Alexandra and Joshua Price of Evansville, Indiana told local media that they and their two young children were scheduled for flu shots at a local Walgreens on October 4, but were instead administered coronavirus shots by mistake. Though no Covid vaccine is approved for children younger than the age of 12, the Price family says their 4- and 5-year-old were given full adult doses of the Pfizer shot.
The family’s lawyer, Daniel Tuley, provided vaccination cards to local media, which he says were given to the Price family after the mix-up was discovered. The cards show the names and dates of birth for each family member – including the two children, born in 2016 and 2017 – and noted that they were given the Pfizer formulation at a Walgreens vaccination site.
The Prices say they initially left the appointment believing that they had, in fact, received flu shots, but were informed by a Walgreens employee that there was an error a short time later.
“Walgreens called me to say there was a mix-up, we did not receive the flu shot,” Alexandra told a local NBC affiliate. “And I’m like ‘Well what did we get?’ And he was like we got the Covid-19 shot, And instantly I was like, ‘Well what does this mean for my kids?’”
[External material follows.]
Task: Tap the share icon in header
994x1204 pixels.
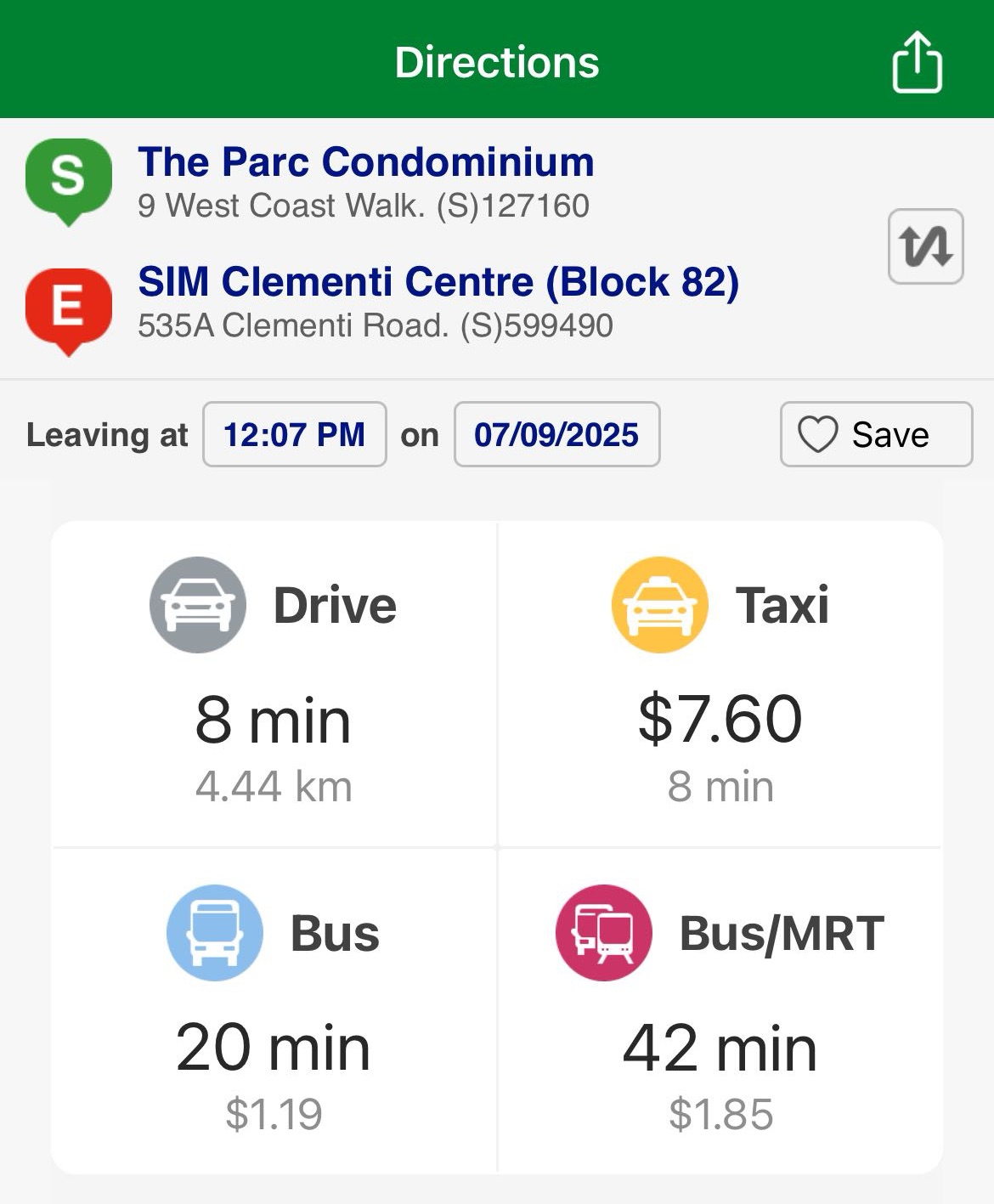Action: [917, 62]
The concerned mom then brought the children to a pediatrician, she says, and was told some irregularities were detected. “[The cardiologist] said our daughter was having higher blood pressure than she would like,” Alexandra said, adding that “our son was having tachycardia,” referring to an abnormally fast heart rate.
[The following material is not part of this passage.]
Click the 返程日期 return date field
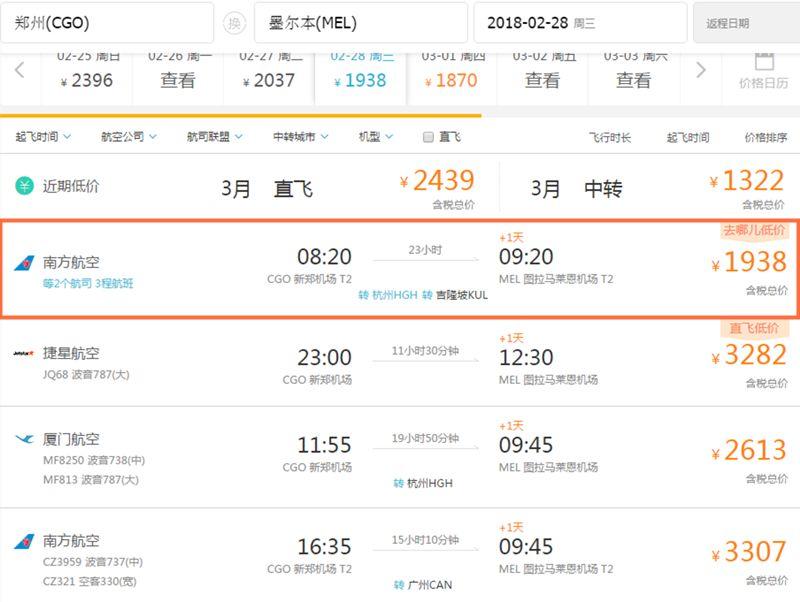This screenshot has height=602, width=800. (x=745, y=23)
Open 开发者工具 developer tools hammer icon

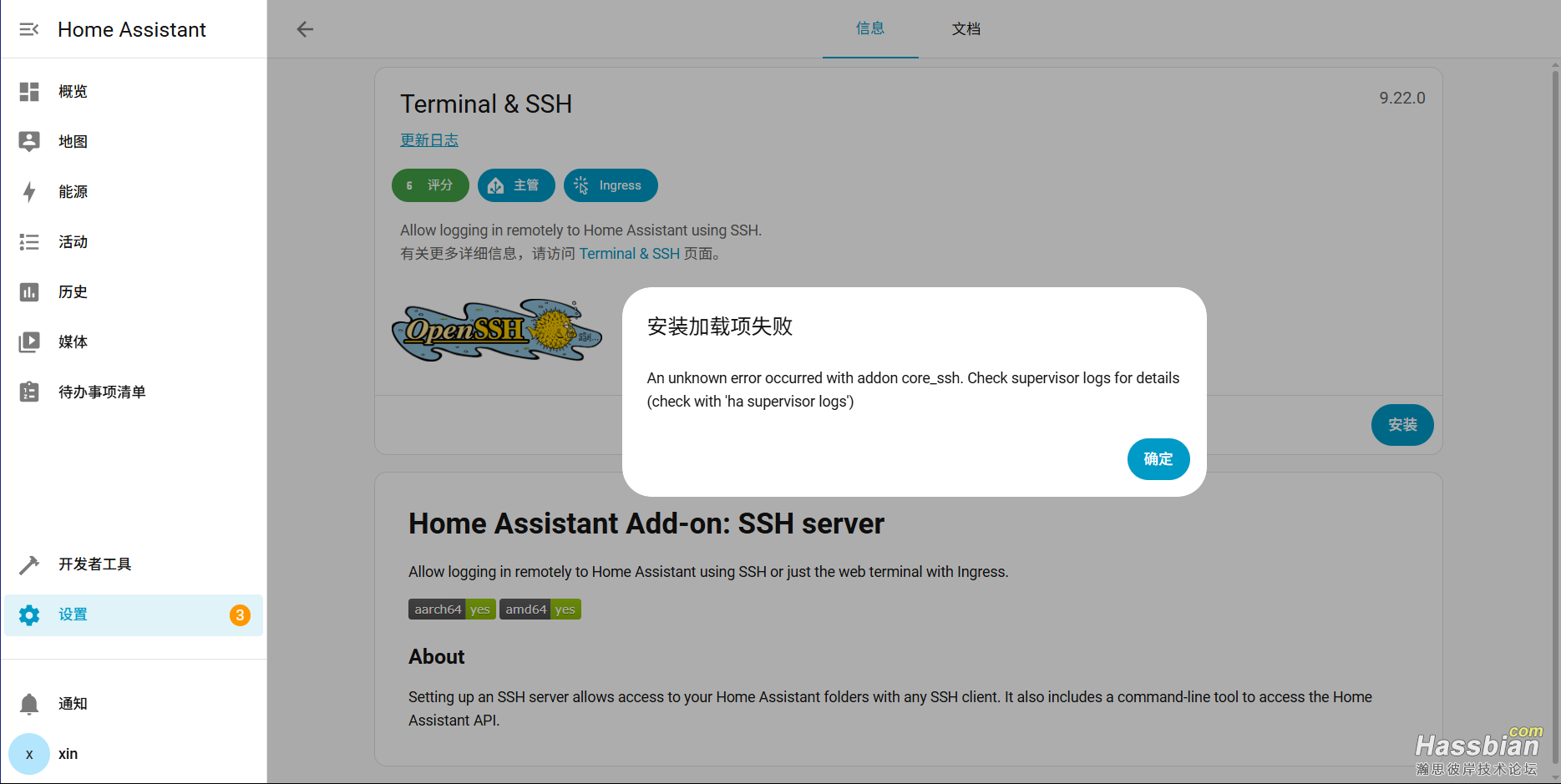[29, 564]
It is unclear whether the symptoms had any link to the vaccines, though health officials have raised concerns about the increased risk of heart issues, particularly for younger recipients of the Covid immunizations. Reports of adverse reactions remain rare, however.
Responding to repeated requests for comment by the NBC affiliate, Walgreens issued a statement on Monday which declined to confirm the Price family’s charges, though nonetheless said it takes any such cases “very seriously.”
“Due to privacy laws, we cannot comment on specific patient events. However, in general, such instances are rare and Walgreens takes these matters very seriously,” the company said, adding “In the event of any error, our first concern is always our patients’ well-being,” and that Walgreens implements “several safety checks to minimize the chance of human error.”
As of Monday night, the Price family had not filed a lawsuit over the incident, and it remains unclear whether they intend to bring the matter to the courts despite their lawyer’s involvement.
The apparent mix-up would not be the first of its kind. Late last month, a Baltimore family expecting flu shots were shocked to find their 4-year-old daughter had been jabbed with the Covid immunization by mistake. That error also took place at a Walgreens location, and, like the two Price children, the 4-year-old received Pfizer’s formulation. Fortunately, the little girl did not experience any adverse symptoms in that case.